#### Tekst źródłowy
Czyli dominuje mentalność łagrowo-rydzykowska (ów skromny ksiądz wypowiedział się w tym duchu na temat załatwiania kwestii pedofilii w Kościele): musimy wszystko załatwiać wewnętrznie i po cichu, bo inaczej oni wszystkich nas zniszczą, nie patrząc, kto jest winny, a kto nie. Dlatego zamknięte medyczne fora internetowe kipią od wzajemnych pretensji, a na zewnątrz – cisza.

Na szczęście wszystkie te burze dotyczą stylu pracy, a nie łamania prawa. Inaczej rzecz ujmując – są to spory znajdujących się pod skrajną presją, dramatycznie przemęczonych ludzi. Z drugiej strony – w normalnie działającym kraju analiza tego rodzaju opinii mogłaby przyczynić się do poprawy organizacji działania systemu. Z oczywistą korzyścią dla pacjentów i personelu. W normalnym kraju… U nas Podłość i Sadyzm nie rozwiązuje problemów, bo nie potrafi. Co najwyżej można spodziewać się, że konfliktowa sytuacja zakończy się „ukaraniem winnych” i zastąpieniem ich jakimiś dupkami ze stajni Jego Miłomściwości. System opieki zdrowotnej okopał się głęboko oblężony przez krzyżowców katokomuny. Ze szkodą dla samych pracowników i dla pacjentów. Oskarżenie wszystkich przyniosło blokadę i spadek przywiązywania uwagi do pewnych kryteriów właściwych zawodom medycznym.

#### Cele
1. Przedstaw w formie krótkiej listy akapit tekstu o systemie opieki zdrowotnej zaczynający się od słów „Na szczęście wszystkie te burze”. Zachowaj jego główne fakty.
2. Kontynuuj tekst o systemie opieki zdrowotnej, zaczynając zaraz po jego ostatnim zdaniu.

#### Wiersze danych
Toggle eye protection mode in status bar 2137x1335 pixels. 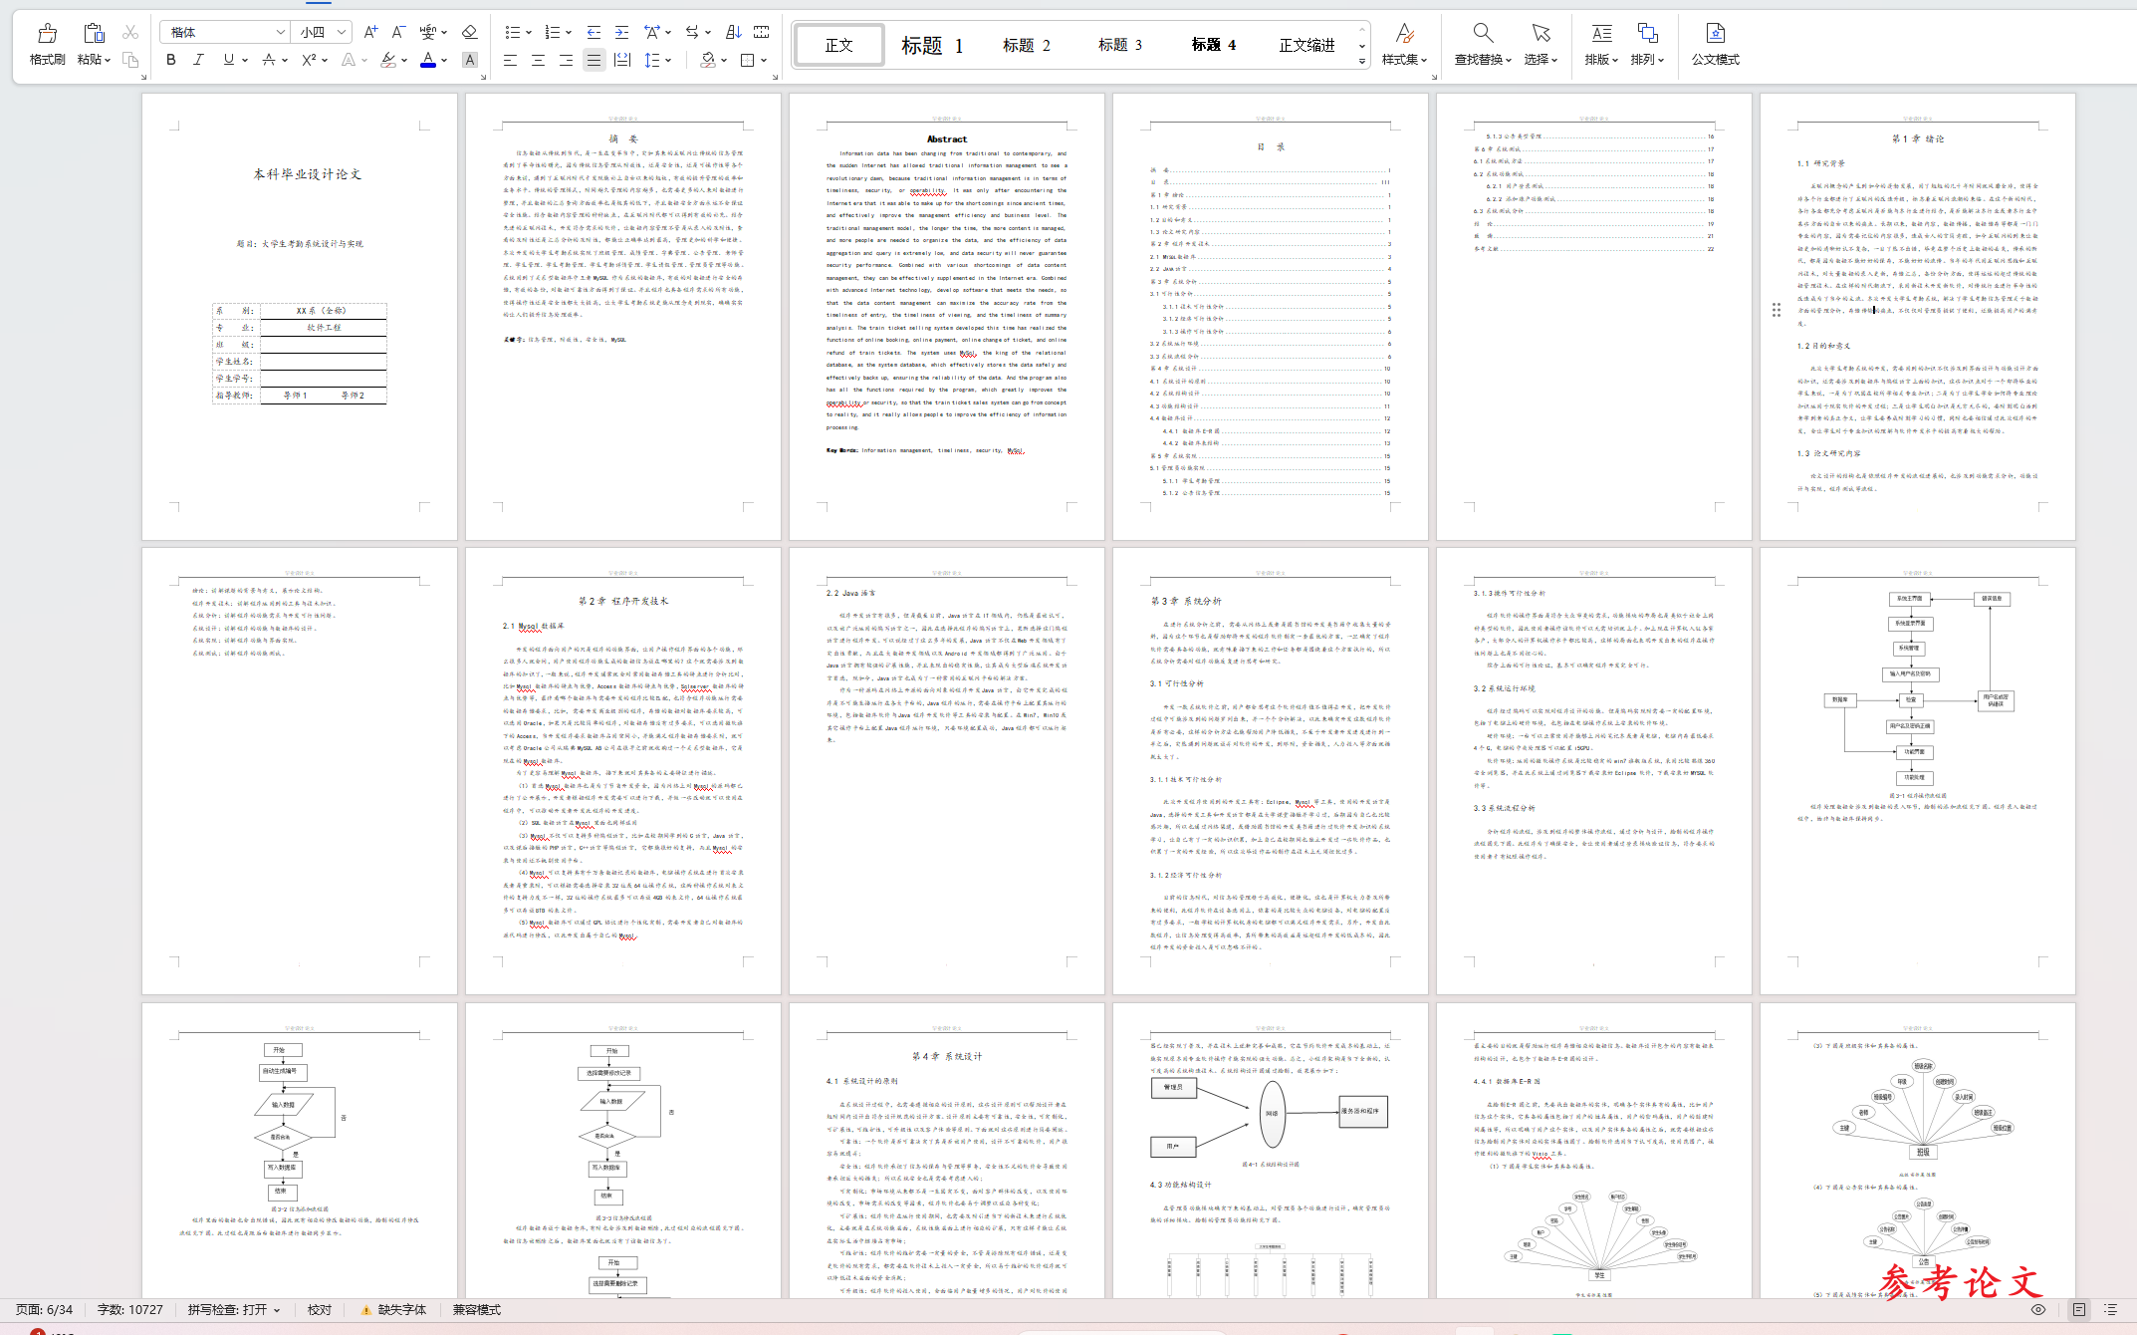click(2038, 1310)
==
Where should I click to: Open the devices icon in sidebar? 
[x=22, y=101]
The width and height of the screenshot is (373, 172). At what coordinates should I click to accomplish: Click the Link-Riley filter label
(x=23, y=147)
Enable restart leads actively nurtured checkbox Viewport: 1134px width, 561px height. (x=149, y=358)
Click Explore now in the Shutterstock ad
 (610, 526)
--
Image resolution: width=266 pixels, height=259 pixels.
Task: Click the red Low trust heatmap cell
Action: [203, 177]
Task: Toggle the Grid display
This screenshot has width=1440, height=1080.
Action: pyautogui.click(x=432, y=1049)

#### Odpowiedzi do zadań
1.
- Spory dotyczą stylu pracy, a nie łamania prawa. To konflikty dramatycznie przemęczonych ludzi, którzy działają pod skrajną presją.
- W normalnie działającym kraju analiza takich opinii mogłaby poprawić organizację systemu, z korzyścią dla leczonych i personelu.
- U nas „Podłość i Sadyzm” nie potrafi rozwiązywać problemów. Konflikt skończy się najwyżej „ukaraniem winnych” i zastąpieniem ich ludźmi ze stajni Jego Miłomściwości.
- System opieki zdrowotnej okopał się, oblężony przez krzyżowców katokomuny, ze szkodą dla pracowników i leczonych.
- Oskarżenie wszystkich przyniosło blokadę i osłabiło uwagę poświęcaną kryteriom właściwym zawodom medycznym.

2.
Z policją będzie podobnie, ale jeszcze gorzej. Bandyci w mundurach i bez nich będą już zupełnie bezkarni, najmniejsza pretensja do policjanta lub największe przewinienie wobec niego rozpęta za każdym razem burzę. Teraz policjantki i policjanci potrafią wstydzić się za kolegów (bo to jednak głównie faceci są) łamiących prawo. To się skończy. „Skoro wszystkich nas atakują, to wszyscy musimy się bronić” – będzie brzmiała zapewne niepisana zasada.

Warto uświadomić sobie, że większość zjawisk spotykanych w naturze opisuje znana wszystkim krzywa Gaussa. Zgodnie z nią w policji jest bardzo niewiele anielic i aniołów, równie niewiele skrajnych szubrawców oraz ogromna większość przeciętnych funkcjonariuszy i funkcjonariuszy wykonujących swoją pracę w bardzo ciężkich warunkach. I teraz nagle – za jeden skrajnie zdemoralizowany, zły koniec policyjnej krzywej Gaussa – wysoką cenę zapłacą wszyscy: i anioły, i ci zwyczajni, bez których policja przestałaby istnieć. Oczywiście również te osoby, których policja powinna bronić.

A wszystko przez to, że minister sprawiedliwości po raz kolejny w swojej karierze postąpił według starej zasady, przypisywanej prezydentowi F.D. Rooseveltowi, która w swobodnym przekładzie brzmi: możemy poprzeć każdego sku***syna, pod warunkiem że będzie to nasz sku***syn.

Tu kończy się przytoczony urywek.